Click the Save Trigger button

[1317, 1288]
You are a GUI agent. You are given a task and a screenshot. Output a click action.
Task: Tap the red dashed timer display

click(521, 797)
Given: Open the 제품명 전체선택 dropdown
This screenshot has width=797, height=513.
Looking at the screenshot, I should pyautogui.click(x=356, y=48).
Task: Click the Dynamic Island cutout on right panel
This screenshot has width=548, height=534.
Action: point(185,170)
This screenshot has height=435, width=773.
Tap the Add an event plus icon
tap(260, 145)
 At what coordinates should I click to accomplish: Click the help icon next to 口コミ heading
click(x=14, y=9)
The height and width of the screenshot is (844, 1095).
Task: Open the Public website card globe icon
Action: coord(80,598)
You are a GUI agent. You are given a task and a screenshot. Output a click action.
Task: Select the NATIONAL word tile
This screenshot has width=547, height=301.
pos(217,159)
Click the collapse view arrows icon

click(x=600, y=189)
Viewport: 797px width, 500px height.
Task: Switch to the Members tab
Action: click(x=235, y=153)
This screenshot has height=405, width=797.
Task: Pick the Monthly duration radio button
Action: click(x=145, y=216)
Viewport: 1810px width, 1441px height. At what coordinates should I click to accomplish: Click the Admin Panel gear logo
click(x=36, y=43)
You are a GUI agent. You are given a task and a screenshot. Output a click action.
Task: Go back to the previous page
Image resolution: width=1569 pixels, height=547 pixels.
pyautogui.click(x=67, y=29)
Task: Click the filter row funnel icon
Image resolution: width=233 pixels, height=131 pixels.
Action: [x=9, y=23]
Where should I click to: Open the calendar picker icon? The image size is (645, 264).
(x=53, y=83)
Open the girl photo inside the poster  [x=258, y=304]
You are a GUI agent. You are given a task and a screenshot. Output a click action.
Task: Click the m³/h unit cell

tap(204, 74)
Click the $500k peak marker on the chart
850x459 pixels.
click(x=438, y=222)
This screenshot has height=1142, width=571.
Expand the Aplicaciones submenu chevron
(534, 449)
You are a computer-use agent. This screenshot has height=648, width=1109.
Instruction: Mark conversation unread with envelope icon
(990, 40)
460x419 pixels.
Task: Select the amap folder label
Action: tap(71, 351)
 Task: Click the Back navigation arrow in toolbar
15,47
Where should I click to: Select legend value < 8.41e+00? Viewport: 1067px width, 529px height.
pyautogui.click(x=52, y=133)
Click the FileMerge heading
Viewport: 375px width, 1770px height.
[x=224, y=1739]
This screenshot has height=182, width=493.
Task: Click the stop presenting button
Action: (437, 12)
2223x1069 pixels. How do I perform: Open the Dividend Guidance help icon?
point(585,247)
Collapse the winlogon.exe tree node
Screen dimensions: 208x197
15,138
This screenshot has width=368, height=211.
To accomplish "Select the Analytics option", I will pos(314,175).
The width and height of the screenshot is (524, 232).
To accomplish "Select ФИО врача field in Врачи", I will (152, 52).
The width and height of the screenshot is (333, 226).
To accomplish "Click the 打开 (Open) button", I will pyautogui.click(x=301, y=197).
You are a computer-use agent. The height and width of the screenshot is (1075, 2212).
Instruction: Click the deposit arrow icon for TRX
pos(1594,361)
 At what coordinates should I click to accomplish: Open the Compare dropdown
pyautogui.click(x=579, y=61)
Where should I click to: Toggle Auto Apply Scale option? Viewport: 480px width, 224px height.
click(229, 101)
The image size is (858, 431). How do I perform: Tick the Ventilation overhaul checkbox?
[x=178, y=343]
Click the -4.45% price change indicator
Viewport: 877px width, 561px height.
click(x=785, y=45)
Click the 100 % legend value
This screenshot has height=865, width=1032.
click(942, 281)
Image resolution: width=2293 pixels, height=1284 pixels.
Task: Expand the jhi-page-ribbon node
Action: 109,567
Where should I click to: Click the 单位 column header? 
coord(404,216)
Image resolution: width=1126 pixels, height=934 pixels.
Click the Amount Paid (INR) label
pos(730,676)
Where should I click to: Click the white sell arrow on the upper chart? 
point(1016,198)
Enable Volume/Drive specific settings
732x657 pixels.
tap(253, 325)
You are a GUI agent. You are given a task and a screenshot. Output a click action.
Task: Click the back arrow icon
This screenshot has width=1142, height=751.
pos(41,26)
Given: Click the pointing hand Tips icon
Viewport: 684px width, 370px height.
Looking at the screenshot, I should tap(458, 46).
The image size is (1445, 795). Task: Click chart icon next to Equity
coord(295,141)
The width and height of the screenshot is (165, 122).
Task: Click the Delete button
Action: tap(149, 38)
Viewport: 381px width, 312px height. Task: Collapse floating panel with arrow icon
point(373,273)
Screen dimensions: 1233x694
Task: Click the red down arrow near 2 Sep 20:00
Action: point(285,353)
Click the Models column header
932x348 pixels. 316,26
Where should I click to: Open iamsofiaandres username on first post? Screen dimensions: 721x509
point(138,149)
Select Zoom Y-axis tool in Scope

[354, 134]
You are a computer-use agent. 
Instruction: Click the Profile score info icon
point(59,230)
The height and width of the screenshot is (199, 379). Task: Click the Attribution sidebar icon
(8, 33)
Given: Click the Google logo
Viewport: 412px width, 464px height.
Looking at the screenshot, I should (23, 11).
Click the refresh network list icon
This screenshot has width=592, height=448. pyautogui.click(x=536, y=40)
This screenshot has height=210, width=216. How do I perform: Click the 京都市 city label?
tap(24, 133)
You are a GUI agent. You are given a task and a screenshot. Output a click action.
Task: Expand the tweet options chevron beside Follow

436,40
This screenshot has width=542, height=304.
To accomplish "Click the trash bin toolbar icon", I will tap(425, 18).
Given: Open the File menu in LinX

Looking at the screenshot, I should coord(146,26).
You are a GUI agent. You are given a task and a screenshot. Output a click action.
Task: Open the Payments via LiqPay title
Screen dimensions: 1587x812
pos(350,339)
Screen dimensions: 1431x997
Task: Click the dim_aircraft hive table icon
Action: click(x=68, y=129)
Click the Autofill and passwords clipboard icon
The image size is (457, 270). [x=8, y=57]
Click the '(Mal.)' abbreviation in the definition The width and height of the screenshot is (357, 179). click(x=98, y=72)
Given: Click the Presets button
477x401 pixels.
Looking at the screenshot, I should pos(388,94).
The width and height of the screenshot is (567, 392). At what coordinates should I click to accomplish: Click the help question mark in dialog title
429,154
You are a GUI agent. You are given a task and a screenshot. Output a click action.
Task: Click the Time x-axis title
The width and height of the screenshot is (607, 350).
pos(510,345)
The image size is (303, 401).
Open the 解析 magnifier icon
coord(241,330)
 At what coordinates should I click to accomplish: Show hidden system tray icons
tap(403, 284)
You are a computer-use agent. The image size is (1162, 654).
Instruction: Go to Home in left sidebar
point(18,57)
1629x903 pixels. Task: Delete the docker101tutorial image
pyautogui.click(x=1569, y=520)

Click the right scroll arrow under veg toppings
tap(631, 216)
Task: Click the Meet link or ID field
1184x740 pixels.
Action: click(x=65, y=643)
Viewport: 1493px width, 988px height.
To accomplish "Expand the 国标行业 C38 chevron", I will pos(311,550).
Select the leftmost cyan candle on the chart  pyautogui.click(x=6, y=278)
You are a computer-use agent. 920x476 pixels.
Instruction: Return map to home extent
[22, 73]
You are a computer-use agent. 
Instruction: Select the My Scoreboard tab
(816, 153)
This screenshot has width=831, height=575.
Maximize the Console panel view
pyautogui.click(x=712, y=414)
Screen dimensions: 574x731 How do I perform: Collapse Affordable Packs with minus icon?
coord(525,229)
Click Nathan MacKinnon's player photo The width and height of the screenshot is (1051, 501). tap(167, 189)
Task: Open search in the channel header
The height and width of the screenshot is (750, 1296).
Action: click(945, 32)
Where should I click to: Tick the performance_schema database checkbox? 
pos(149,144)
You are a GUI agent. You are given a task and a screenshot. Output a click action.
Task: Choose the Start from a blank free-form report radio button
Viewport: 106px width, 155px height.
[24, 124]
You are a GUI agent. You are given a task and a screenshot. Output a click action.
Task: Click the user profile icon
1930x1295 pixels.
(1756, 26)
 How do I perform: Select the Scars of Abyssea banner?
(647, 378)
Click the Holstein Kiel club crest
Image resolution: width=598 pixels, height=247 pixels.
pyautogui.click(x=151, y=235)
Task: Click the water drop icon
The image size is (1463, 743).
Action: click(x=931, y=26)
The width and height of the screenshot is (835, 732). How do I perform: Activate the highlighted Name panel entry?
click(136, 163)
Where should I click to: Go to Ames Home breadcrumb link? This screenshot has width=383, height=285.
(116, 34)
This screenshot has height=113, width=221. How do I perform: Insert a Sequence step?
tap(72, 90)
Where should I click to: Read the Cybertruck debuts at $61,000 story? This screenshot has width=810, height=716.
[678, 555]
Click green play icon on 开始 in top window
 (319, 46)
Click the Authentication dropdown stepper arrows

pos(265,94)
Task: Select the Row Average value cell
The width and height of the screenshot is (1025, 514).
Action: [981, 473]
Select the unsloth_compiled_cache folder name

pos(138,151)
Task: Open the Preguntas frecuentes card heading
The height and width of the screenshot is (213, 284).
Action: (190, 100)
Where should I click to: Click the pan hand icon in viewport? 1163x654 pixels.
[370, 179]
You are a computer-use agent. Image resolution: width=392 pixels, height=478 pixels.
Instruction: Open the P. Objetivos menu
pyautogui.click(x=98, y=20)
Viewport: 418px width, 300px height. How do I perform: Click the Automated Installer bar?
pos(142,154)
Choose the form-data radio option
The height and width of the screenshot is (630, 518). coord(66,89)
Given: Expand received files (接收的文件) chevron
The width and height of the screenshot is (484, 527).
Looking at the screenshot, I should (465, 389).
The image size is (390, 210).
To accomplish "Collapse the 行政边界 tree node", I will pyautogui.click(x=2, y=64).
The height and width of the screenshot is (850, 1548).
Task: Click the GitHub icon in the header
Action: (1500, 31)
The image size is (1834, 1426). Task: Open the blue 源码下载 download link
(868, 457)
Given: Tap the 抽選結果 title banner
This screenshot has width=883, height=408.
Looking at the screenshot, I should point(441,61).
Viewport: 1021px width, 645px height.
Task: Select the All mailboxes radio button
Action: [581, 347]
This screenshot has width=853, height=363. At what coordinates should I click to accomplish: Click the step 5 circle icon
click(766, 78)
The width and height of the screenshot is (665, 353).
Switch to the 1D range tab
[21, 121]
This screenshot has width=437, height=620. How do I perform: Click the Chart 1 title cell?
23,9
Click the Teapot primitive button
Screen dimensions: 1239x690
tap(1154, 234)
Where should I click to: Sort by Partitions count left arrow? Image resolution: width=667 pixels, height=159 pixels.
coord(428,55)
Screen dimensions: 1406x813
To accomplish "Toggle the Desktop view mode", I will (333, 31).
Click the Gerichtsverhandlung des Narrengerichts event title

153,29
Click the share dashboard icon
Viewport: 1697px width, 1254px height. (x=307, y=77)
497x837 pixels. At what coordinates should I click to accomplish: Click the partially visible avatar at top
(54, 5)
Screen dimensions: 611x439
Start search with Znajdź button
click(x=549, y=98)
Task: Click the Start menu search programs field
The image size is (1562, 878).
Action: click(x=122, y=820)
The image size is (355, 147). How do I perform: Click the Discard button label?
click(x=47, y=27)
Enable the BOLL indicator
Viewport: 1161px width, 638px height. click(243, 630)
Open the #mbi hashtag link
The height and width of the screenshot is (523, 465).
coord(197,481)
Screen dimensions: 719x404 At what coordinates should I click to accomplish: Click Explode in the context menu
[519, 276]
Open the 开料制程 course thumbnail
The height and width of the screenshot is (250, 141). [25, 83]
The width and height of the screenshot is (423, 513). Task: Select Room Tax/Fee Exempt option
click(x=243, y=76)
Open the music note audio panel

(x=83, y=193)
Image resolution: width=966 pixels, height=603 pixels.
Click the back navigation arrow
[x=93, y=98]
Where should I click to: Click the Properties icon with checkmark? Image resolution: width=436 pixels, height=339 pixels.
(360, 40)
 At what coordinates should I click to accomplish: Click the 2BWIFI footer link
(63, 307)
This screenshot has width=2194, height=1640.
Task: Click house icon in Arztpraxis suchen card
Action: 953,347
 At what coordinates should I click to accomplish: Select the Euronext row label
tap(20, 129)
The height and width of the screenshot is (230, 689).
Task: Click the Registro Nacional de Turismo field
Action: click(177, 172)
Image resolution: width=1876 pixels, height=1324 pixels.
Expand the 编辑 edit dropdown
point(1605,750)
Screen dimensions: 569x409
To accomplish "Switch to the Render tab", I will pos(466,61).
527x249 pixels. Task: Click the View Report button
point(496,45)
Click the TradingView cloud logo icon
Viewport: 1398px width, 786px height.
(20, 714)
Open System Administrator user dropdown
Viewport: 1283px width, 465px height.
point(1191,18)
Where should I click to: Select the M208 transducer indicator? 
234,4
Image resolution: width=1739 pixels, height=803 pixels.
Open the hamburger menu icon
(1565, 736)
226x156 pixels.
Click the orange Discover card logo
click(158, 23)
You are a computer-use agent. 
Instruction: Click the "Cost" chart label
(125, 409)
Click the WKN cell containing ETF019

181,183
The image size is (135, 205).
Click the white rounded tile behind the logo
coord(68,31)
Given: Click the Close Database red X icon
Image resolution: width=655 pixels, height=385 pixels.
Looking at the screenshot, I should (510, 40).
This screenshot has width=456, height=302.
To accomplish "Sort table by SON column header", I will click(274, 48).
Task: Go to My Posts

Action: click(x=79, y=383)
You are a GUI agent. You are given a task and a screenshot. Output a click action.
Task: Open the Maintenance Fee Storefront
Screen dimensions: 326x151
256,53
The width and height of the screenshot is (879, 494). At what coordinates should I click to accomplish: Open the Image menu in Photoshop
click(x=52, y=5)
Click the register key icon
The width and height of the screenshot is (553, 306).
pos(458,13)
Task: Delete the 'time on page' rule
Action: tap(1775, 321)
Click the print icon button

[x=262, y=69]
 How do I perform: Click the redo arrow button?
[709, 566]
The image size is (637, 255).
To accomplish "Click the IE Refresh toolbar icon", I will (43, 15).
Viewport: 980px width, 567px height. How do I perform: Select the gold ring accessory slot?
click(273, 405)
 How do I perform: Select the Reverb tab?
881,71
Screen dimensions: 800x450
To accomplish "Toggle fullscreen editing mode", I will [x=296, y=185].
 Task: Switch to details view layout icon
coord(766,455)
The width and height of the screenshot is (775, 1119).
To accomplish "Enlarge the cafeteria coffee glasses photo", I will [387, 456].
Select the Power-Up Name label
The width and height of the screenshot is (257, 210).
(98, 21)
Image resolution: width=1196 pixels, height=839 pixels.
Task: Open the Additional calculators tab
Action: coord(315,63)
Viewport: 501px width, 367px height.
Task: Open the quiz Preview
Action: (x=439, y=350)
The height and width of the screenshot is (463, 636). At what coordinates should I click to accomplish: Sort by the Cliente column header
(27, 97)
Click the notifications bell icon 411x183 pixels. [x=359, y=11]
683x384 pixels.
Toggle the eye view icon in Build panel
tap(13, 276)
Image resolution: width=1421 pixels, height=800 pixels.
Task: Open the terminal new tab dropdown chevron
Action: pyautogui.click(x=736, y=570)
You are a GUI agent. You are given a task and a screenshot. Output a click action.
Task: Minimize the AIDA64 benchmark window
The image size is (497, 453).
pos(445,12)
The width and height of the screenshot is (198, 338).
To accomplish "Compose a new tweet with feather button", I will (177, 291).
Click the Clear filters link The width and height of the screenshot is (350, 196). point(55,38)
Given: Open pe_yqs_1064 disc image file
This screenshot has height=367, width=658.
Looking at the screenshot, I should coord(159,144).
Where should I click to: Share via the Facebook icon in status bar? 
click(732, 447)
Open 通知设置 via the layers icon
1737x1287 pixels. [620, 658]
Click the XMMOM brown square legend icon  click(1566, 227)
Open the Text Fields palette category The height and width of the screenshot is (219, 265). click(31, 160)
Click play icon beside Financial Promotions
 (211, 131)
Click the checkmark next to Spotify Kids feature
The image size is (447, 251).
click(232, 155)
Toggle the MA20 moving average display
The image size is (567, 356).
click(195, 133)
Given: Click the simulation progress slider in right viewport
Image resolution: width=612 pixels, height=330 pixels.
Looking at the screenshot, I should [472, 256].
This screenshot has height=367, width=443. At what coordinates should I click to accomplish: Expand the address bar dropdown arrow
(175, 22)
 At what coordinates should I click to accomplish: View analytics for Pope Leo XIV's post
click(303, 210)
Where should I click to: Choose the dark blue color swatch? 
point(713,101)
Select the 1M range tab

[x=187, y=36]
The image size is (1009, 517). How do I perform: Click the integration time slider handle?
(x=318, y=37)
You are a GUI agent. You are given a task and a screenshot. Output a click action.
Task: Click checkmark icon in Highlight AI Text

--------

**STATED PROBLEM:**
Copy out the records verbatim, starting from their first line and ending with the line that contains "Action: coord(80,598)", with both of those lines included.

**WORKED ANSWER:**
Click the Save Trigger button

[1317, 1288]
You are a GUI agent. You are given a task and a screenshot. Output a click action.
Task: Tap the red dashed timer display

click(521, 797)
Given: Open the 제품명 전체선택 dropdown
This screenshot has width=797, height=513.
Looking at the screenshot, I should pyautogui.click(x=356, y=48).
Task: Click the Dynamic Island cutout on right panel
This screenshot has width=548, height=534.
Action: point(185,170)
This screenshot has height=435, width=773.
Tap the Add an event plus icon
tap(260, 145)
 At what coordinates should I click to accomplish: Click the help icon next to 口コミ heading
click(x=14, y=9)
The height and width of the screenshot is (844, 1095).
Task: Open the Public website card globe icon
Action: coord(80,598)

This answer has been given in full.